Task to complete.
Exclude the images, then return every line below exactly as written.

Material provided.
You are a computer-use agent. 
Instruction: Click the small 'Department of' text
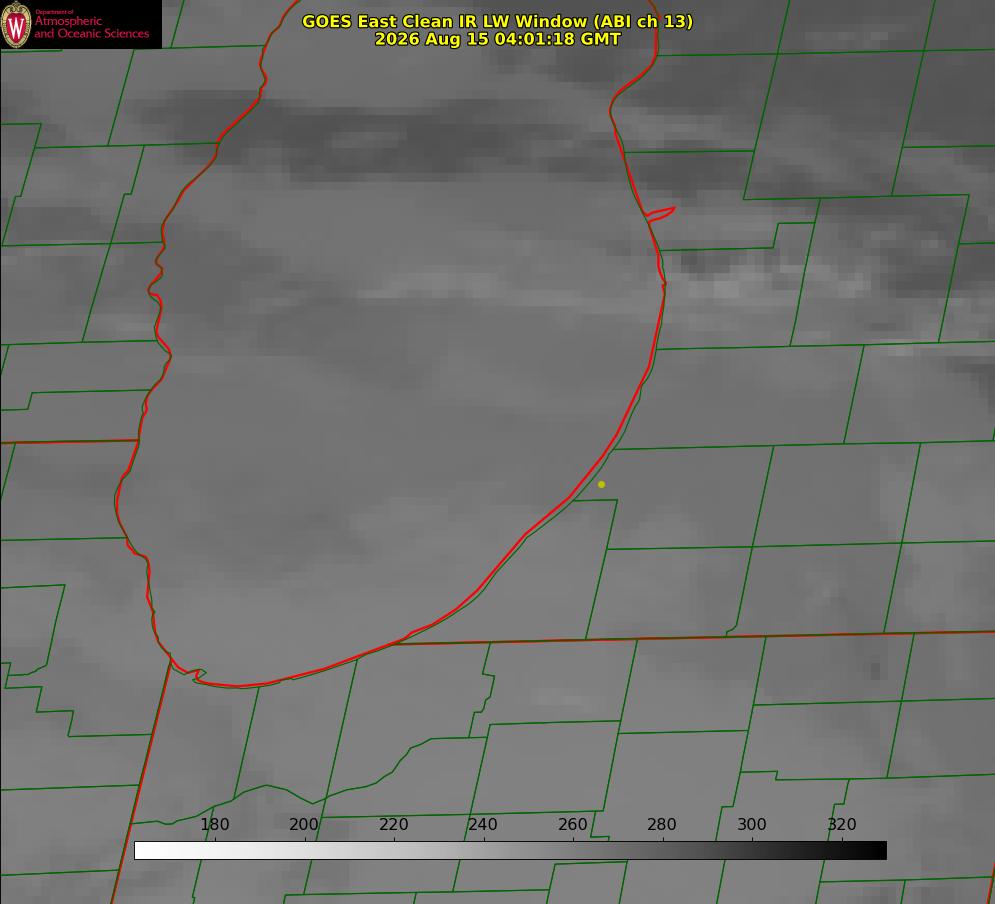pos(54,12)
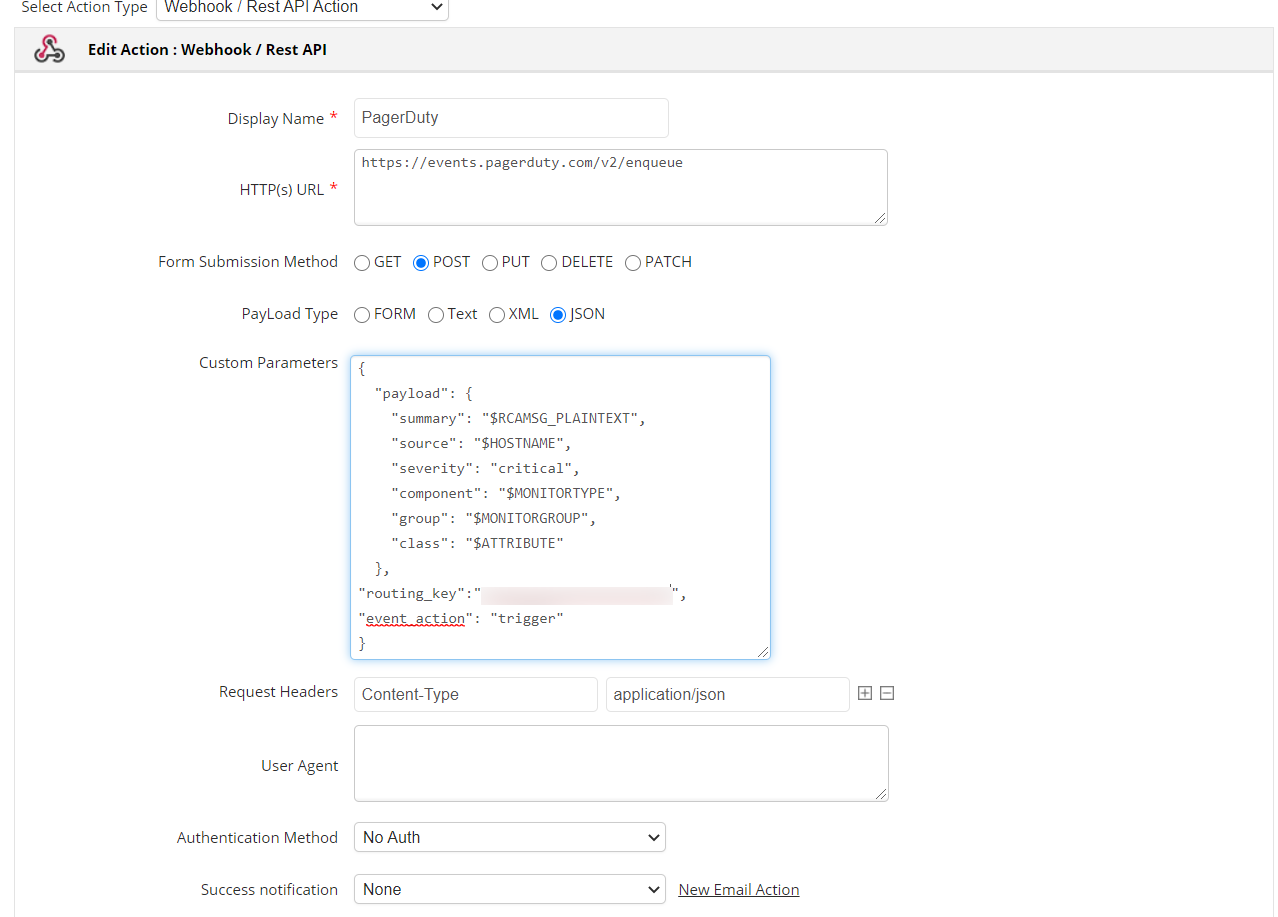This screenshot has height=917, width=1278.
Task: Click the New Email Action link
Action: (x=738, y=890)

Response area.
You are a computer-use agent. 
Instruction: Click the small 'Department of' text
pos(54,12)
This screenshot has height=917, width=1278.
Task: Click the New Email Action link
Action: (x=738, y=890)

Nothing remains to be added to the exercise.